* **EXERCISE BRIEF**:
Scan the records for lines with the string "will". Say how many there are, and add nothing.
--------------------
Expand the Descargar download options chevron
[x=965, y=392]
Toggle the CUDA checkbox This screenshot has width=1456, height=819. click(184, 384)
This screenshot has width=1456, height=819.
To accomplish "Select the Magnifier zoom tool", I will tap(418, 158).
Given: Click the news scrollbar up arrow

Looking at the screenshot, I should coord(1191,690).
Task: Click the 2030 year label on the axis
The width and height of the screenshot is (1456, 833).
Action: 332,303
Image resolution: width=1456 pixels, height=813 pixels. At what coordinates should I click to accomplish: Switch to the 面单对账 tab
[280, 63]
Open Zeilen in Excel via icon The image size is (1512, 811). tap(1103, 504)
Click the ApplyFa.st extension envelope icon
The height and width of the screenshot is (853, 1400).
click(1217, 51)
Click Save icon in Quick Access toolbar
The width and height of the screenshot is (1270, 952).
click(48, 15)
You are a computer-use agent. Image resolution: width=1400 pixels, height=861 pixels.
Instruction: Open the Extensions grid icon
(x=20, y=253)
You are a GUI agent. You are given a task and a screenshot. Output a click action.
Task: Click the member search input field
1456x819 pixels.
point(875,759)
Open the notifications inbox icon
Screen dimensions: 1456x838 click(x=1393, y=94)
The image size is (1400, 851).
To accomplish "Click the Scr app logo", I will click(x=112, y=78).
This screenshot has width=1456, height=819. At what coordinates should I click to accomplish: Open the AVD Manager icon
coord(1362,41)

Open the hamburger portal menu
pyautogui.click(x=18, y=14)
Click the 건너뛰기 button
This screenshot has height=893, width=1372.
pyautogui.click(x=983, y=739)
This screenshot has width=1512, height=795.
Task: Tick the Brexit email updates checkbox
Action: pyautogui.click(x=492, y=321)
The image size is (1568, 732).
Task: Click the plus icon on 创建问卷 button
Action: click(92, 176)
--------------------
* **WRITTEN ANSWER**:
2